* **Work item**
Produce the full set of records below once more, exactly as they stand.

* **Input material**
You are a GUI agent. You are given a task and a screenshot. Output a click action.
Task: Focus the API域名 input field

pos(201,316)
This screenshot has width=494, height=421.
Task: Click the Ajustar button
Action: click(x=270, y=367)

* **Answer**
You are a GUI agent. You are given a task and a screenshot. Output a click action.
Task: Focus the API域名 input field

pos(201,316)
This screenshot has width=494, height=421.
Task: Click the Ajustar button
Action: click(x=270, y=367)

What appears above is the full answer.